Imagine the runners on a circular track that, for simplicity's sake, is the unit circle. As a starting point, place the runners opposite from one another as if they've just had their second alignment, so they're both moving CCW.
It's clear that to realign, runner A will have to overtake B, then keep going to a point opposite from B. Specifically, A must move by an angle of $\tau + x$ while B moves by an angle of $x$--A moves exactly a full circle farther. A will pass B at angle $x/2$ CCW from B's starting position.
To simplify a bit, let $\omega_a = k\omega_b$. (Hence $k>1$.) Then taking these together, it's clear that when they next align, we will have:
$$\tau + x = kx \implies x=\tau/(k-1)$$
Note that the angle $x$ traveled by B will be the same no matter where on the track the runners are when they're aligned. We didn't specify a starting point because we didn't need to.
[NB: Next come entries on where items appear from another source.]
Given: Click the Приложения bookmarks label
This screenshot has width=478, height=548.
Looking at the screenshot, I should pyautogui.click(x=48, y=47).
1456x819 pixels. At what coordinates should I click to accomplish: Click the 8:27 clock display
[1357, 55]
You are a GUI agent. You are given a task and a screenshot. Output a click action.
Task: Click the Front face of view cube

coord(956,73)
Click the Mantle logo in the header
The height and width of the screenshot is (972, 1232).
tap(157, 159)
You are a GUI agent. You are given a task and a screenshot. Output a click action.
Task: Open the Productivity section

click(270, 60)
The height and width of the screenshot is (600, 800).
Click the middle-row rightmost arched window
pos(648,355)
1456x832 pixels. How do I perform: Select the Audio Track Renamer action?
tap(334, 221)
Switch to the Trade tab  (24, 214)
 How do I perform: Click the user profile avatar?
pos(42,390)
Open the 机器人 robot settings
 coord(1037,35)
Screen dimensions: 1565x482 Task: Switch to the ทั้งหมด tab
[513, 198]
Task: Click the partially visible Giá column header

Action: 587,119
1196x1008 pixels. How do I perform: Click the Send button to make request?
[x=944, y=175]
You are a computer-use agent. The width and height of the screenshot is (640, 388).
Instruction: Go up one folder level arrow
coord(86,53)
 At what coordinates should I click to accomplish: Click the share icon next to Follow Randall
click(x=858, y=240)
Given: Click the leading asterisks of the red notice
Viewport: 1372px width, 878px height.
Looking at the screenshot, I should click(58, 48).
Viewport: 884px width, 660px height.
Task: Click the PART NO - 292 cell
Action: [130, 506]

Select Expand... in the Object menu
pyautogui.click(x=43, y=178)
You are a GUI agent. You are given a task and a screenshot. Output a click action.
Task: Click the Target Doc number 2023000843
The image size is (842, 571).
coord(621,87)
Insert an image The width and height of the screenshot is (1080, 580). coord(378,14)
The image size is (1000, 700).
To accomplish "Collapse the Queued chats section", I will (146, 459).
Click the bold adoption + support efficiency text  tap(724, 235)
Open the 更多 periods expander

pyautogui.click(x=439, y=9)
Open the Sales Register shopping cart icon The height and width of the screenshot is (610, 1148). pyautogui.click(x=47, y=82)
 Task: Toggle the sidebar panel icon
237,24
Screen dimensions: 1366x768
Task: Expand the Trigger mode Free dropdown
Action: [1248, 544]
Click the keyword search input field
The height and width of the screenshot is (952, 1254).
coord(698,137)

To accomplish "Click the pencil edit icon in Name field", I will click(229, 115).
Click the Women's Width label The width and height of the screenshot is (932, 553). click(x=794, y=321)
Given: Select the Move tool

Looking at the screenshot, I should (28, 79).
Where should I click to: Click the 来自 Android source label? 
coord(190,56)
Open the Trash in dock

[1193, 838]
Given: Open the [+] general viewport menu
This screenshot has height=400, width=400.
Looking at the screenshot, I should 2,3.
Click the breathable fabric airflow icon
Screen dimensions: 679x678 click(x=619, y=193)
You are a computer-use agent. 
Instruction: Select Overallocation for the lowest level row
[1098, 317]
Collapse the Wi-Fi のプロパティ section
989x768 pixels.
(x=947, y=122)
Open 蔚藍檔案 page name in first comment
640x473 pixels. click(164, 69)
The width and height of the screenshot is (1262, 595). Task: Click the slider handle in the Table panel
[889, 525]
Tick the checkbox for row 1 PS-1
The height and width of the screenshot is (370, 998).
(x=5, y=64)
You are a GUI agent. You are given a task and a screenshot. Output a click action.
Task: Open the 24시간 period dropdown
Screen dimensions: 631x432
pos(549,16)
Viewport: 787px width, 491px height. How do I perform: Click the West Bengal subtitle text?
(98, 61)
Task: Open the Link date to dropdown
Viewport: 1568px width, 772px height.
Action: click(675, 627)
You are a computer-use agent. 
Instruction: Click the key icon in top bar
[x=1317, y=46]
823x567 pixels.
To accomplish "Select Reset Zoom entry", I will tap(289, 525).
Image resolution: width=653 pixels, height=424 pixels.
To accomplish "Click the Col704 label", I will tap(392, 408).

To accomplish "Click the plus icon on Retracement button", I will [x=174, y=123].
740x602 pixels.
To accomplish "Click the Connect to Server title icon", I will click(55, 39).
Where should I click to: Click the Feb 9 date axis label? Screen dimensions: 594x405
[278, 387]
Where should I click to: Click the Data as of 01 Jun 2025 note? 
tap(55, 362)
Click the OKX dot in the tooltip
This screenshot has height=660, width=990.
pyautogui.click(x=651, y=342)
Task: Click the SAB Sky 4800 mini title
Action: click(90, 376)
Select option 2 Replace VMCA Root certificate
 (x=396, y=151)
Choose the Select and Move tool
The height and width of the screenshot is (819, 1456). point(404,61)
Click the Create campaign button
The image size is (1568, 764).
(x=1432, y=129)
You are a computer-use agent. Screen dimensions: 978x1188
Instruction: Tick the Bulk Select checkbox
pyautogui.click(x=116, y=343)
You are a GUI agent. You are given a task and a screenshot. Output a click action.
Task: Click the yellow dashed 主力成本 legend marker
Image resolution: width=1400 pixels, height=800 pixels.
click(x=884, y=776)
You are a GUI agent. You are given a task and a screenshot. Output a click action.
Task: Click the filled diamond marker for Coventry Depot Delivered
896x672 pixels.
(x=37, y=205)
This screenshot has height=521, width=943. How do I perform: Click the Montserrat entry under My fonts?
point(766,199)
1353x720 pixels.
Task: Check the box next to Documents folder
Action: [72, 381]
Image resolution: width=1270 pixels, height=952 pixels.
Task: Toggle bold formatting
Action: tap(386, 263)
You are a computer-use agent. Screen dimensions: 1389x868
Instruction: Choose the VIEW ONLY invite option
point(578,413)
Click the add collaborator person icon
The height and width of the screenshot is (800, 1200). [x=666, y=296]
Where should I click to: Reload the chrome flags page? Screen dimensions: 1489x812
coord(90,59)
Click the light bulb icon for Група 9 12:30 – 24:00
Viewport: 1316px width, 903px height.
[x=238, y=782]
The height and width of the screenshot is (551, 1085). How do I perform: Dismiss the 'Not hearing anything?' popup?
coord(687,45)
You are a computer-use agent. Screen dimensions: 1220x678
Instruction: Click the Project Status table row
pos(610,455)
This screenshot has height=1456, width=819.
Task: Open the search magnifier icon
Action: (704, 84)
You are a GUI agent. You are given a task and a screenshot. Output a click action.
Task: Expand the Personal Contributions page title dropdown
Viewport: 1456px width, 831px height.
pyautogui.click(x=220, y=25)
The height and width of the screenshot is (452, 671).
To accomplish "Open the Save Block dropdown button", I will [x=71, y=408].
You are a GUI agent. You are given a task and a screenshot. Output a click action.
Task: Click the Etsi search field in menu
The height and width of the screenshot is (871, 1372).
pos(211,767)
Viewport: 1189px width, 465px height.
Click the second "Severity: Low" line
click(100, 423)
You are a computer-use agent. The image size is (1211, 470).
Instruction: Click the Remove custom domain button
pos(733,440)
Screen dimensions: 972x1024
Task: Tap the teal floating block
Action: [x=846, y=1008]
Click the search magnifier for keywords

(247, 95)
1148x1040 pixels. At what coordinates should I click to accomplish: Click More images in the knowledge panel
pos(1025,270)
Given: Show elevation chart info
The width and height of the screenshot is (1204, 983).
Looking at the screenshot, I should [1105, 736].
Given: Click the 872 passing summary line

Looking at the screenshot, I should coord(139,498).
And this solution passes a common sense test: if $k=2$, so A is twice as fast as B, we get $x=\tau$; B makes a full circle, while A runs two laps. Visualize it or draw it out to convince yourself of how it works.
Once they've aligned, B instantly turns around. This time B must move by an angle of $-y$ while A moves by $\tau -y$; that means this angle (and the time taken) will be shorter. Hence by the prior algebra we have
$$\tau - y = -ky \implies y = -\tau/(k+1)$$
And again, common sense test: for $k=2$, B will move by $-\tau/3$, one-third of the circle, while A moves $2\tau/3$ in the opposite direction. If B started at angle $0$, then B has moved to $2\tau/3$, and A has moved to $\tau/6$ (starting from $\tau/2$ and passing
go$0$).This means that every two alignments, B will move an angle (angular displacement) of
$$\vec{\theta} = x+y = \frac{\tau}{k-1} - \frac{\tau}{k+1} = \frac{2\tau}{k^2 -1}$$
But note their total angular distance traveled is the difference rather than the sum (as we made $y$ negative to begin with). So the total angular distance (scalar) is
$$\theta = x-y = \frac{2k\tau}{k^2-1}$$
How far does A move? We weren't asked, so we won't bother! However, we were asked for an average velocity, and we've found... an angle. Two angles, actually. But here's the cool thing: our angle is independent of the velocities; it depends only on k, their ratio. And runner B will traverse this angle (which, remember, includes both the forward and backward part) in a certain time related to their speed. That time is $t=\theta / \omega_b$. But $\vec{\omega}_b = \vec\theta /t$, hence
$$\vec\omega_b = \omega_b \cdot \frac{\vec\theta}{\theta} = \omega_b \frac{2\tau}{2k\tau} = \frac{\omega_b}{k} = \frac{\omega_b^2}{\omega_a}$$
Hopefully this helps you!
That said, it really shouldn't be tagged number-theory or modular-arithmetic, so I'll edit your tags a bit.